* INSTRUCTION
Please update the items that follow, replacing "Nebraska" with "NE" wherever it appears and keeping everything else the same. Leave the pictures out of your answer.

* RECORDS FOR PROCESSING
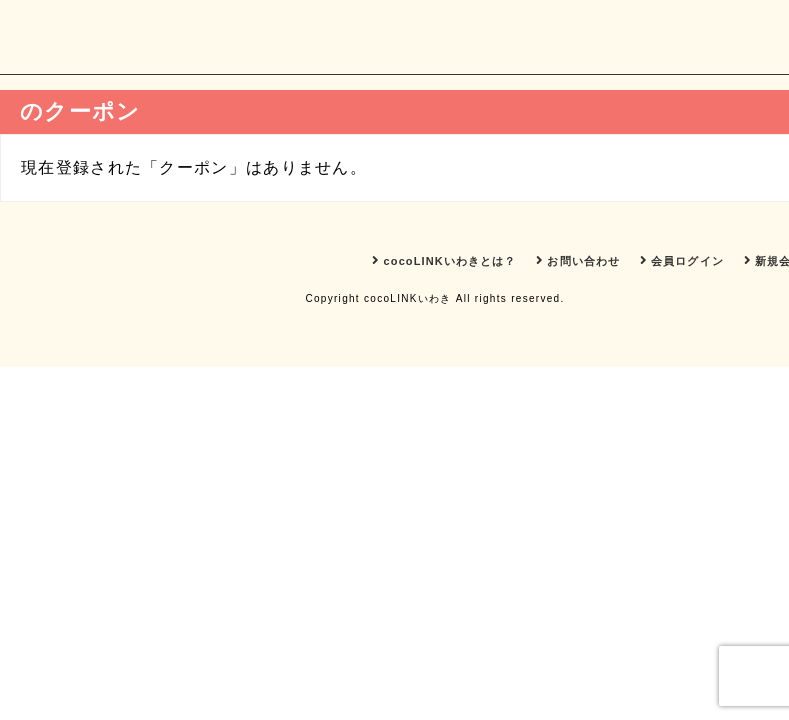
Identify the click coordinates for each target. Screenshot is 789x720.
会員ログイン (682, 260)
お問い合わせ (578, 260)
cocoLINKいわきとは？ (444, 260)
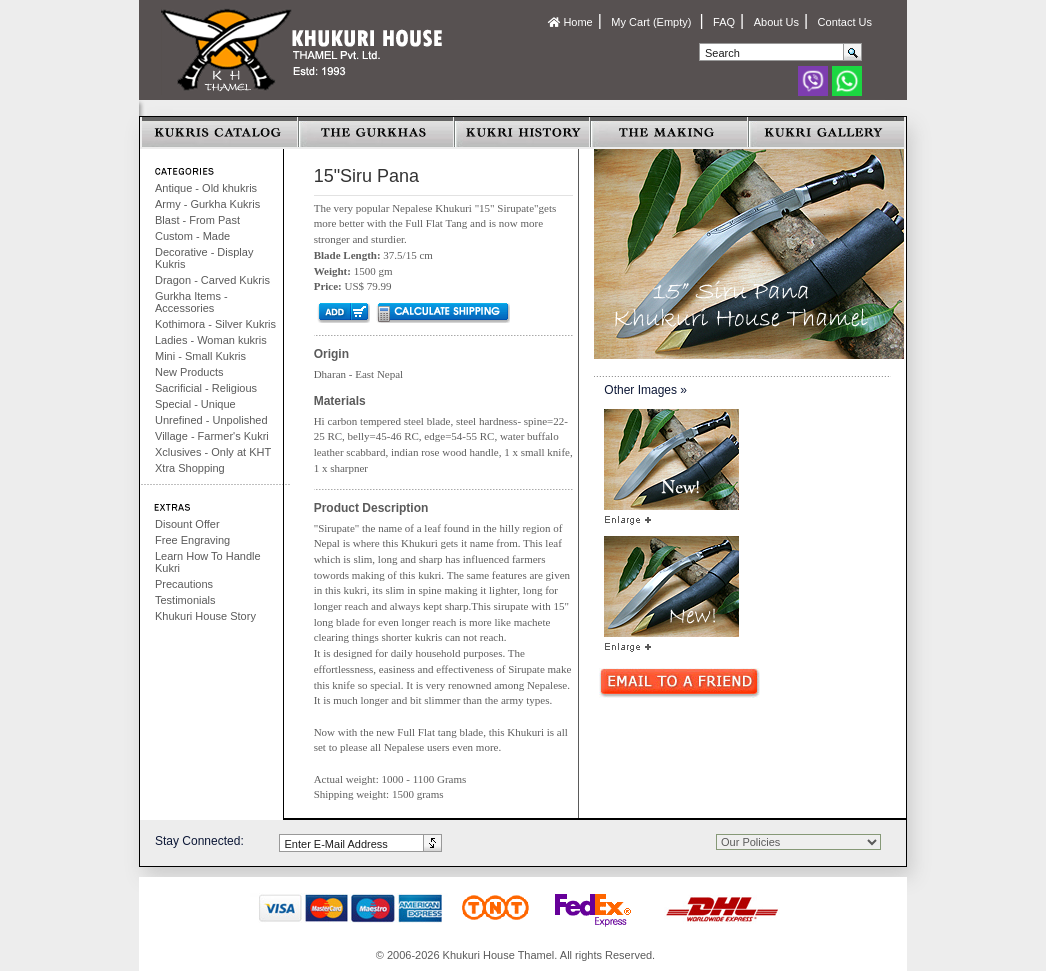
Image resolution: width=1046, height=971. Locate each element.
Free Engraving (192, 540)
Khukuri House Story (205, 616)
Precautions (184, 584)
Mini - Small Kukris (200, 356)
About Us (776, 22)
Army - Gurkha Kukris (207, 204)
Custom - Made (192, 236)
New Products (189, 372)
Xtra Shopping (190, 468)
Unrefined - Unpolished (211, 420)
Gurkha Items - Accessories (191, 302)
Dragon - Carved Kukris (212, 280)
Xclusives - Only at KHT (213, 452)
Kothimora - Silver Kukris (215, 324)
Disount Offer (187, 524)
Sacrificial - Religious (206, 388)
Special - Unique (195, 404)
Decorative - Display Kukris (204, 258)
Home (570, 22)
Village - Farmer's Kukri (212, 436)
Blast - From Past (197, 220)
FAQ (724, 22)
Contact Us (845, 22)
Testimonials (185, 600)
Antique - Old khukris (206, 188)
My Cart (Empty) (652, 22)
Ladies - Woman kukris (211, 340)
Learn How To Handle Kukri (208, 562)
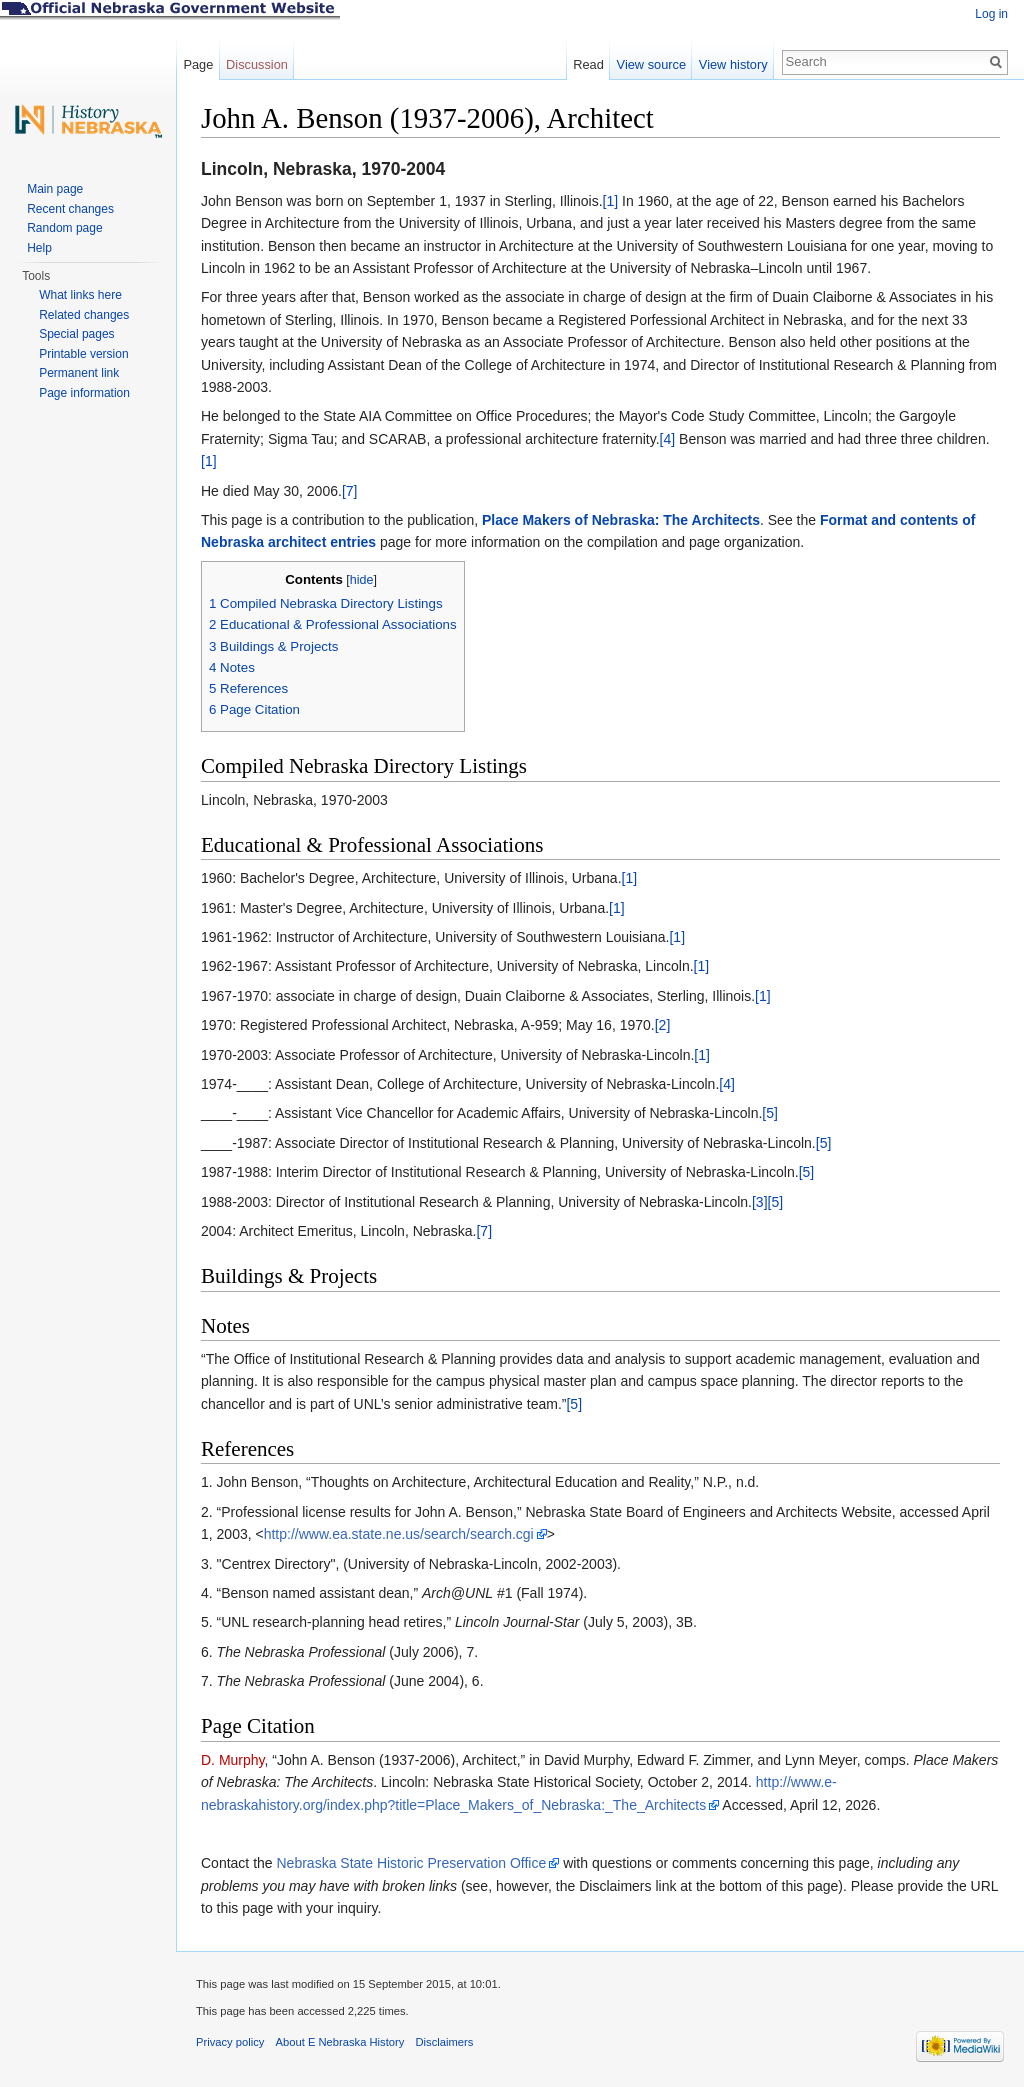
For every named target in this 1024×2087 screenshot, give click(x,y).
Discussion (257, 64)
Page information (84, 393)
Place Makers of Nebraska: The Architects (621, 520)
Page (198, 64)
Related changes (84, 315)
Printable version (83, 354)
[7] (350, 491)
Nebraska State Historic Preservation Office (412, 1863)
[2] (663, 1025)
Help (39, 248)
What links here (80, 295)
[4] (668, 439)
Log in (991, 14)
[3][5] (767, 1202)
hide (362, 580)
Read (588, 64)
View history (733, 64)
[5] (770, 1113)
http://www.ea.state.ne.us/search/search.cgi (399, 1534)
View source (651, 64)
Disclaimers (444, 2042)
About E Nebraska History (340, 2042)
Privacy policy (230, 2042)
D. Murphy (233, 1760)
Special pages (76, 334)
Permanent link (79, 373)
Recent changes (70, 209)
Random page (64, 228)
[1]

* REPLY TO THE TASK
Identify the click coordinates for each target. Screenshot is 789x720.
会員ログイン (682, 260)
お問い合わせ (578, 260)
cocoLINKいわきとは？ (444, 260)
Image resolution: width=1046, height=971. Locate each element.
Free Engraving (192, 540)
Khukuri House Story (205, 616)
Precautions (184, 584)
Mini - Small Kukris (200, 356)
About Us (776, 22)
Army - Gurkha Kukris (207, 204)
Custom - Made (192, 236)
New Products (189, 372)
Xtra Shopping (190, 468)
Unrefined - Unpolished (211, 420)
Gurkha Items - Accessories (191, 302)
Dragon - Carved Kukris (212, 280)
Xclusives - Only at KHT (213, 452)
Kothimora - Silver Kukris (215, 324)
Disount Offer (187, 524)
Sacrificial - Religious (206, 388)
Special - Unique (195, 404)
Decorative - Display Kukris (204, 258)
Home (570, 22)
Village - Farmer's Kukri (212, 436)
Blast - From Past (197, 220)
FAQ (724, 22)
Contact Us (845, 22)
Testimonials (185, 600)
Antique - Old khukris (206, 188)
My Cart (Empty) (652, 22)
Ladies - Woman kukris (211, 340)
Learn How To Handle Kukri (208, 562)
For every named target in this 1024×2087 screenshot, give click(x,y).
Discussion (257, 64)
Page information (84, 393)
Place Makers of NE: The Architects (621, 520)
Page (198, 64)
Related changes (84, 315)
Printable version (83, 354)
[7] (350, 491)
NE State Historic Preservation Office (412, 1863)
[2] (663, 1025)
Help (39, 248)
What links here (80, 295)
[4] (668, 439)
Log in (991, 14)
[3][5] (767, 1202)
hide (362, 580)
Read (588, 64)
View history (733, 64)
[5] (770, 1113)
http://www.ea.state.ne.us/search/search.cgi (399, 1534)
View source (651, 64)
Disclaimers (444, 2042)
About E NE History (340, 2042)
Privacy policy (230, 2042)
D. Murphy (233, 1760)
Special pages (76, 334)
Permanent link (79, 373)
Recent changes (70, 209)
Random page (64, 228)
[1]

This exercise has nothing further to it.